もののけパンヶ市
〜ストーリー〜
ある夏の夜、焼窯ベーカリーの店主が店じまいをしていると、
白い着物を着た女の人があらわれ、
「パンをひとつ下さい・・・」
と言いました。店主は不審に思いながらも、店の奥からパンを出してきて
女に渡しました。女は嬉しそうにパンを抱えて帰って行きました。
それからたびたび、その白い着物の女の人はパンを買いに来ました。
しかし、必ず夜遅く、誰もいない時にしかやってきません。
「これはおかしいぞ。
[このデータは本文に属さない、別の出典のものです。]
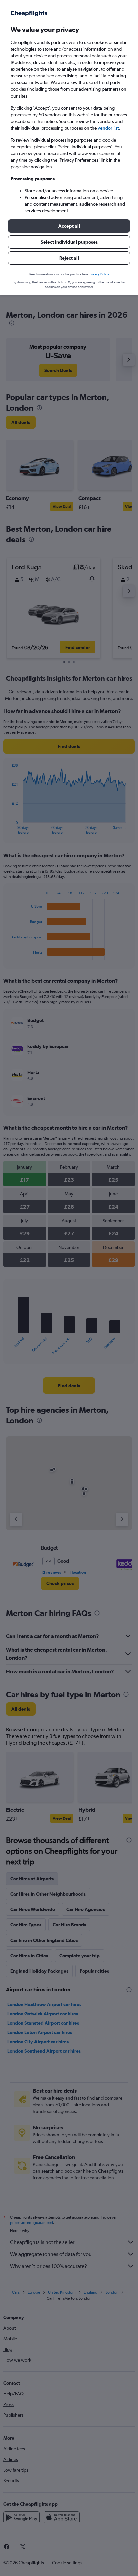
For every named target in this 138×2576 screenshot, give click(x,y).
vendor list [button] (108, 128)
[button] (69, 226)
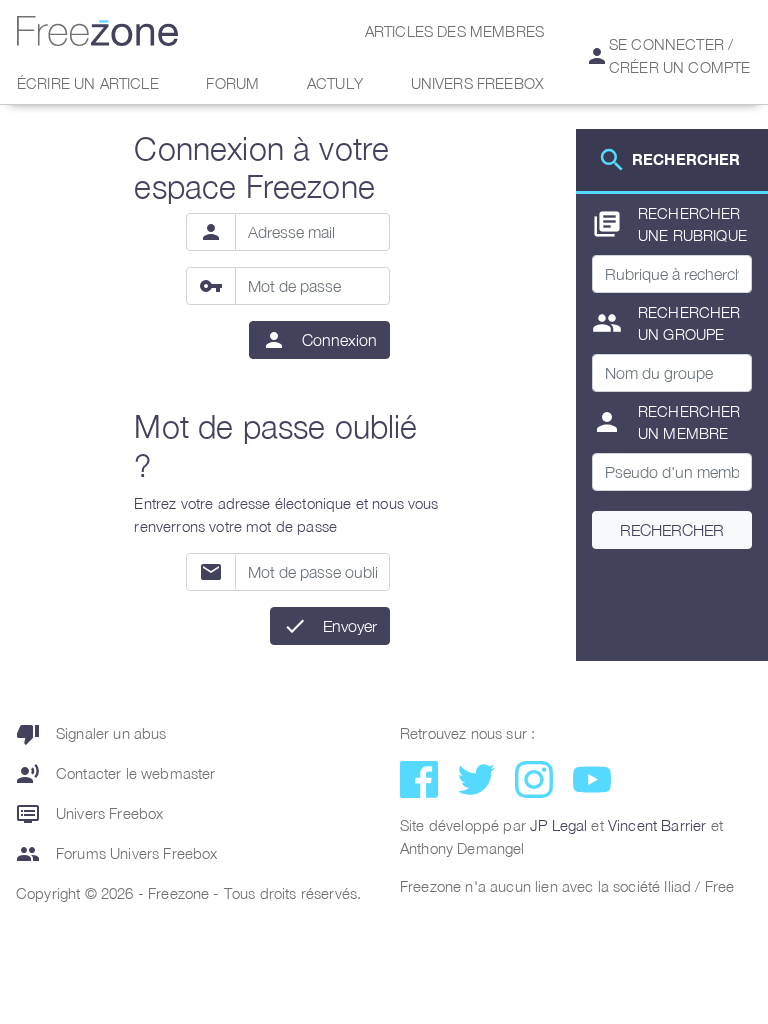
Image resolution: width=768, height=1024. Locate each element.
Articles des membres (454, 31)
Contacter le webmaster (116, 774)
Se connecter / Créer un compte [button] (667, 55)
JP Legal (558, 825)
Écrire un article (88, 83)
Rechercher (672, 530)
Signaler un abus (91, 734)
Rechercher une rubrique (669, 224)
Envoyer (350, 626)
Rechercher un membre (666, 422)
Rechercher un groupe (666, 323)
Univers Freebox (477, 83)
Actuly (335, 83)
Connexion (339, 340)
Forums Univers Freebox (117, 854)
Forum (232, 83)
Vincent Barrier (657, 825)
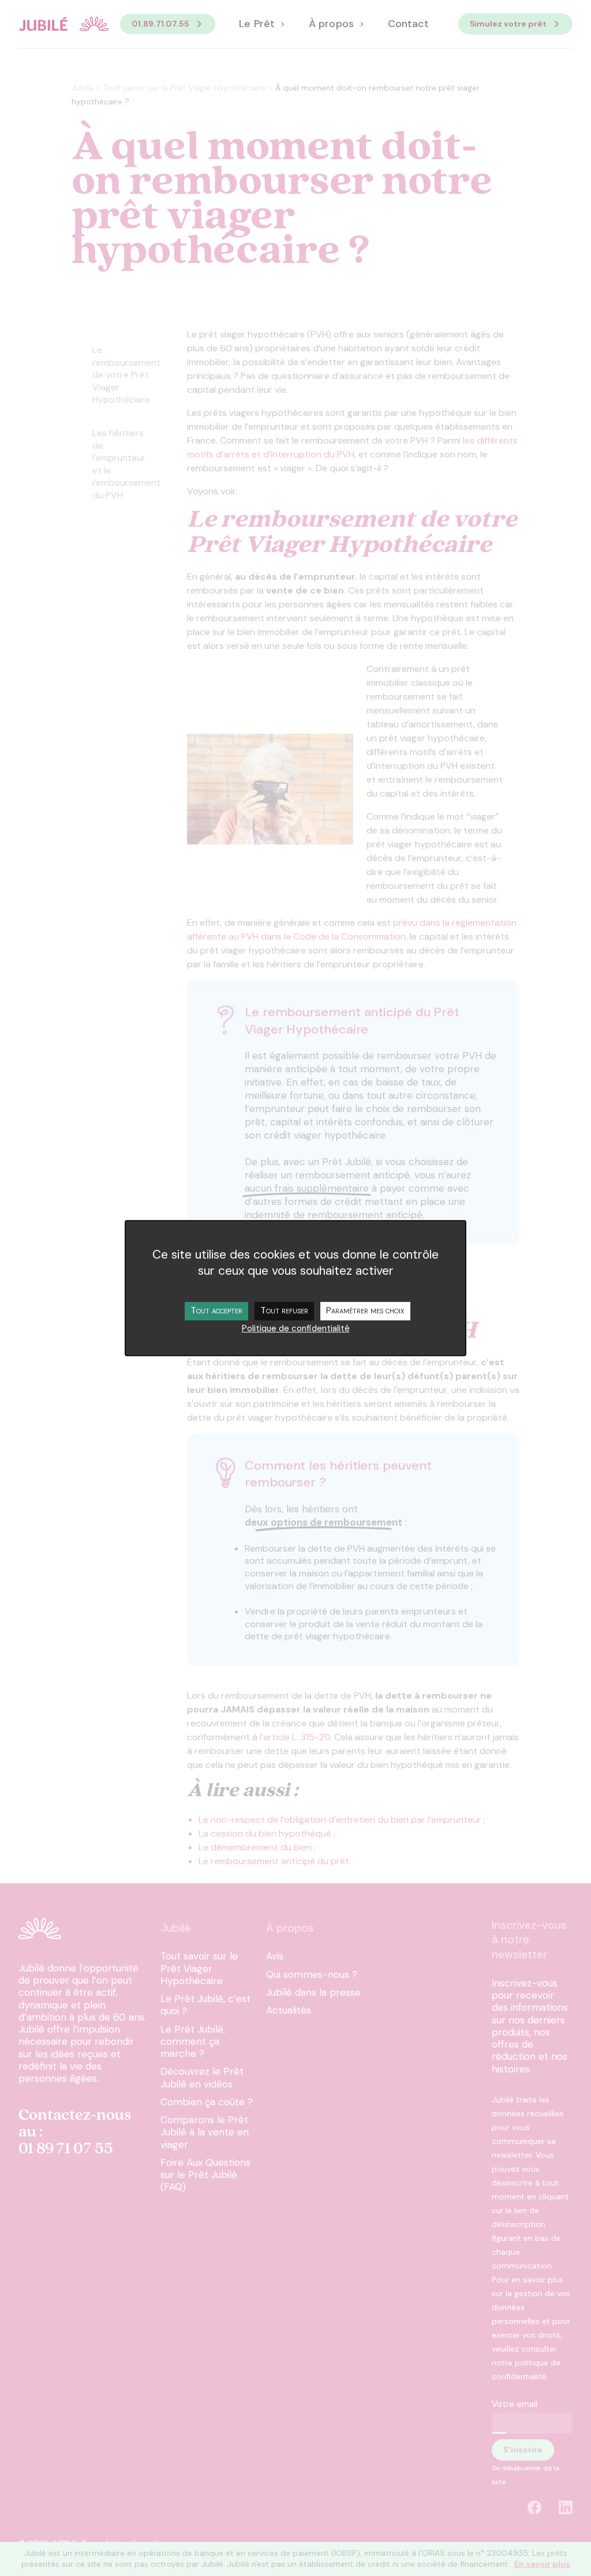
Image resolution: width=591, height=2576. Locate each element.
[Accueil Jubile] (63, 24)
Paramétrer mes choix (365, 1310)
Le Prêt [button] (258, 24)
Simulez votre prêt (508, 23)
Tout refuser (284, 1310)
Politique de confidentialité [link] (296, 1328)
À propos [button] (332, 24)
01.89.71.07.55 (160, 23)
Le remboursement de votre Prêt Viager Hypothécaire (126, 374)
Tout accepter (216, 1310)
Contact (408, 24)
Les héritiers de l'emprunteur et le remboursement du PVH (126, 464)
」
ある日店主は意を決して、パンを買いにやってきた女の後をこっそり着いていって
みることにしました。
すると女は、もののけ番外地に行くではありませんか。
ふるえる体を押さえながら、店主がものかげから覗いてみるとどうでしょう。
色々なもののけたちが、美味しそうにパンを食べているではありませんか。
もののけたちは、
「パンは美味しいなあ。」
「おいしいパンが毎日食べられたら、イタズラやめてもいいなあ」
「でも、このナリじゃ、パンを買いにいってもみんな逃げてしまうんだ」
そこで店主は決意しました。
もののけ番外地にパン屋を開いて、もののけのみんなにもオイシイ焼きたてパンを
毎日食べてもらおう!
そこで店主はパン屋仲間に声をかけ、もののけ番外地に色々な美味しいパンが
食べられるエリアを作りました。
こうして出来たのが「もののけパンヶ市」です。
もののけたちも毎日おいしいパンが食べられてご機嫌です。
でも、大好きなイタズラはやめられなかったみたいですけれど。